##### Exercise data #####
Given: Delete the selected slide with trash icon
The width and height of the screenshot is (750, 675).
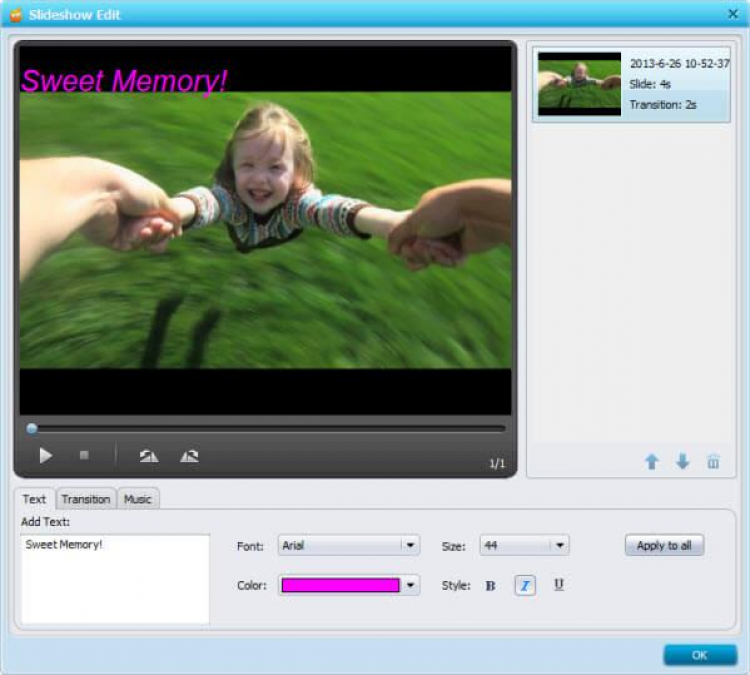Looking at the screenshot, I should [x=713, y=462].
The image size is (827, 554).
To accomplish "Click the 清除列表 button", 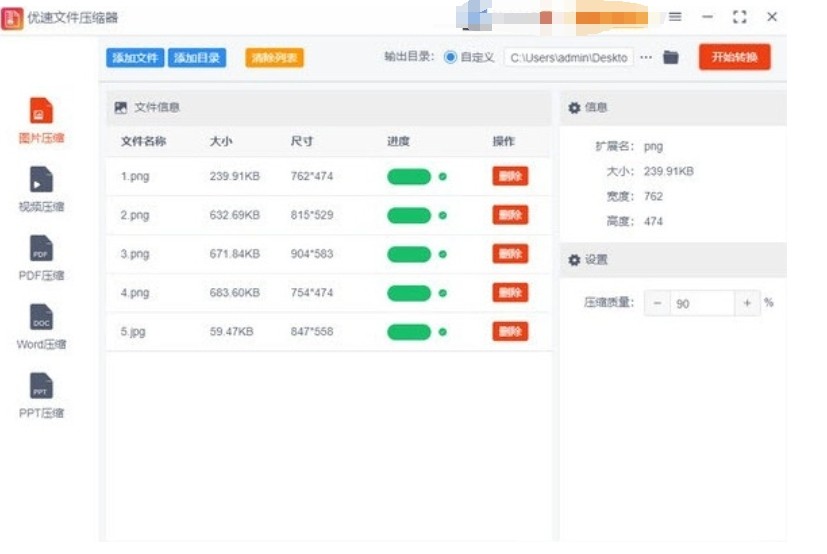I will [274, 58].
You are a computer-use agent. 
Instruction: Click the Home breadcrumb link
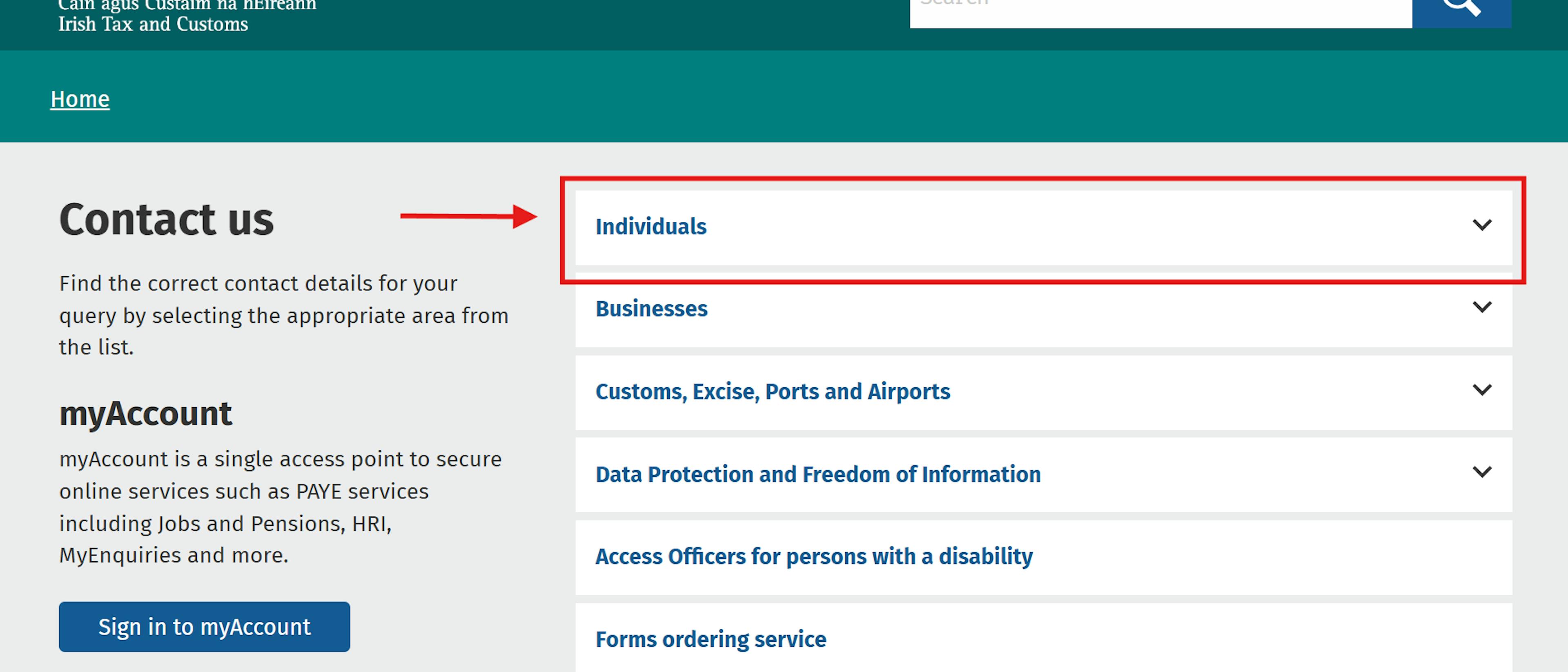point(79,98)
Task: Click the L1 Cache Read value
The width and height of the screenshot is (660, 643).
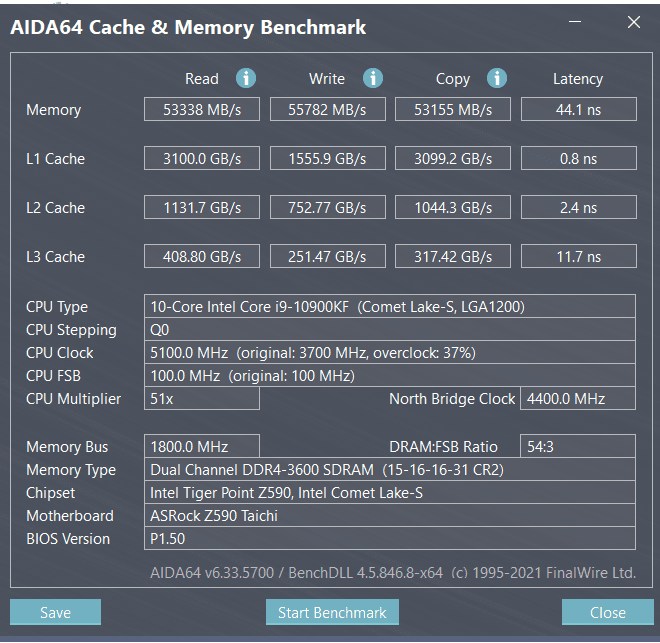Action: click(x=201, y=158)
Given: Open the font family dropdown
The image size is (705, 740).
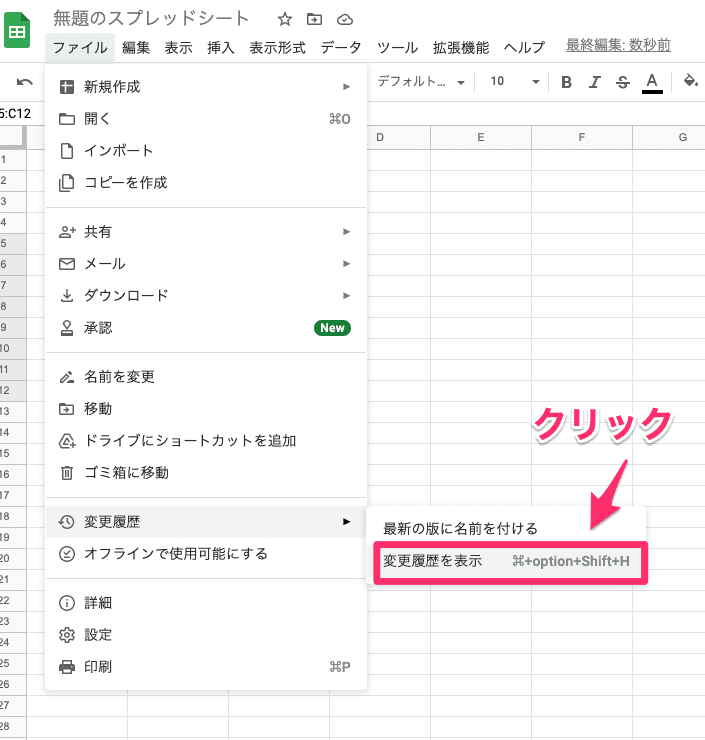Looking at the screenshot, I should point(421,82).
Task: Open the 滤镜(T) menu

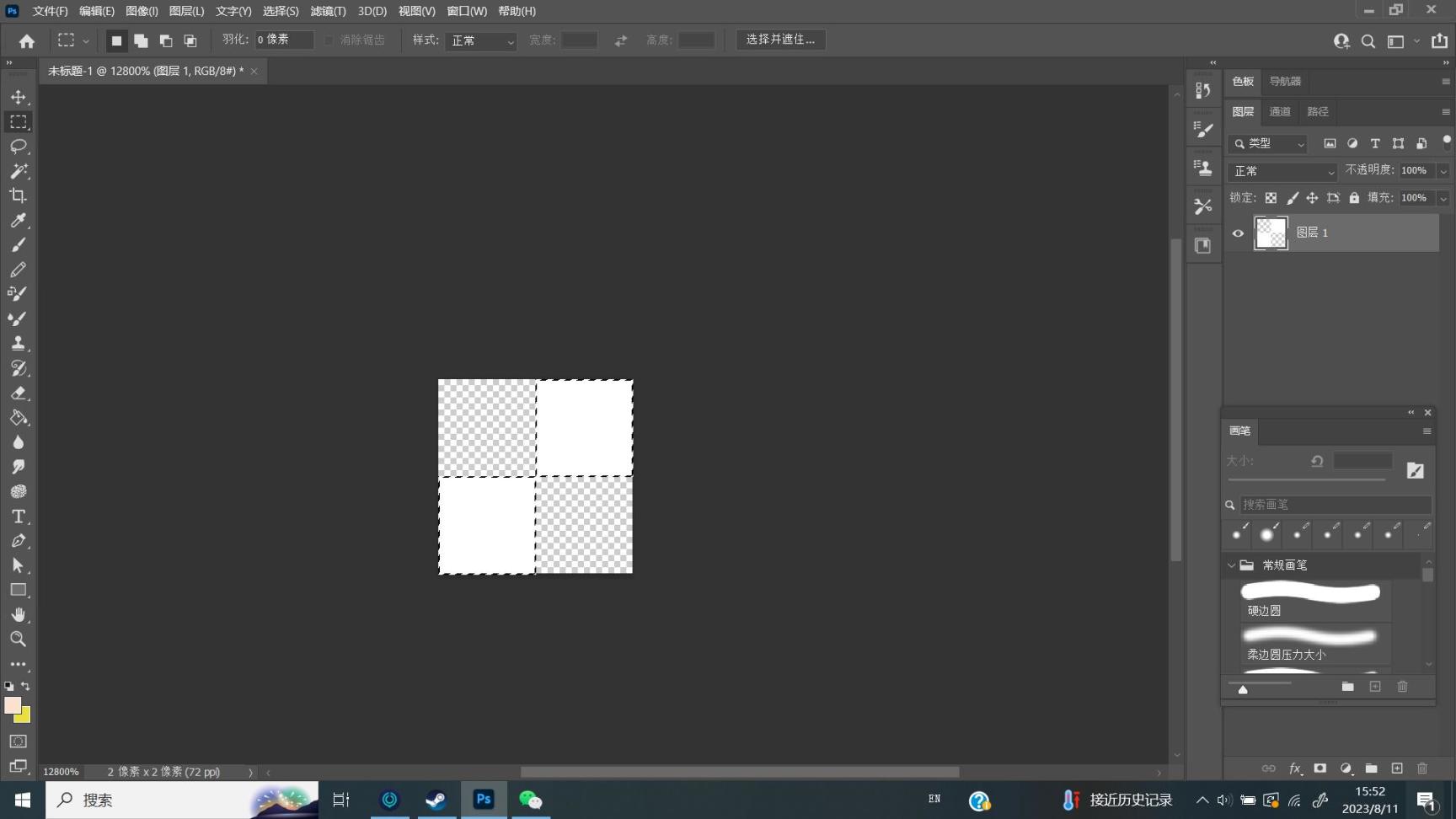Action: 328,11
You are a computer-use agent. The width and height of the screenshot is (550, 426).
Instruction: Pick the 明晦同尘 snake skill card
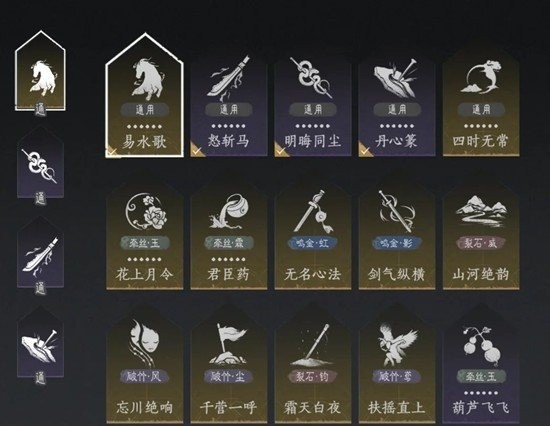(x=313, y=102)
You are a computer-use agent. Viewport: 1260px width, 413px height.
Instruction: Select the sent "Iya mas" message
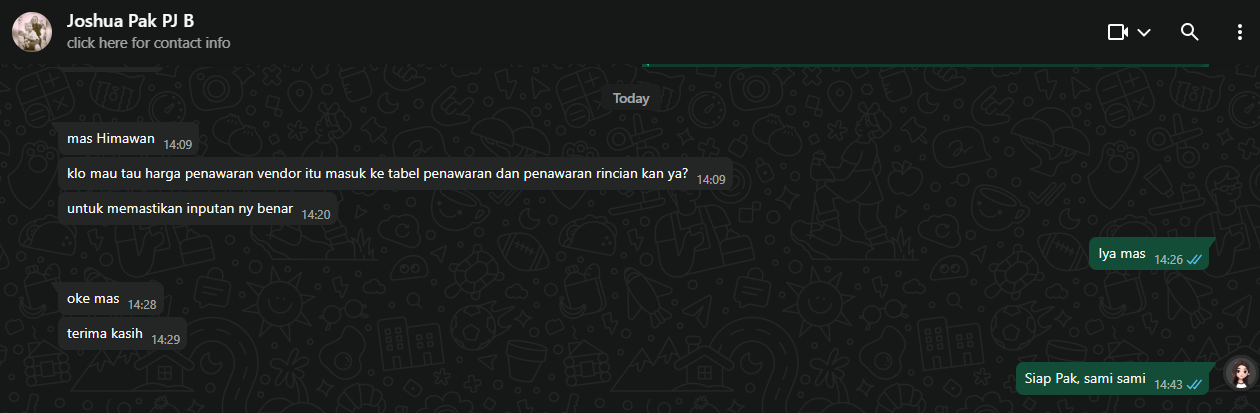[1151, 255]
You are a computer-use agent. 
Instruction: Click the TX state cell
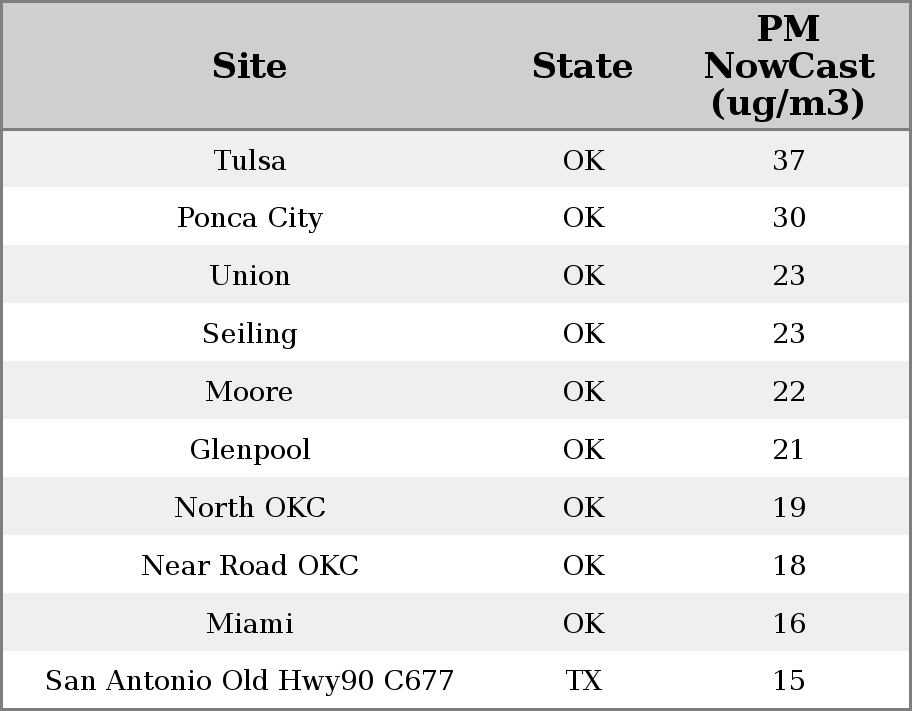coord(583,680)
#####
» Exercise requirements
From the line that contains "Given: Open the font family dropdown" through the last line of the entries, transcribe every line exactly, leaving out the pictures.

» Problem solution
Given: Open the font family dropdown
The image size is (705, 740).
Looking at the screenshot, I should point(421,82).
Task: Open the 滤镜(T) menu

Action: 328,11
You are a computer-use agent. The width and height of the screenshot is (550, 426).
Instruction: Pick the 明晦同尘 snake skill card
(x=313, y=102)
You are a computer-use agent. Viewport: 1260px width, 413px height.
Instruction: Select the sent "Iya mas" message
[1151, 255]
You are a computer-use agent. 
Instruction: Click the TX state cell
coord(583,680)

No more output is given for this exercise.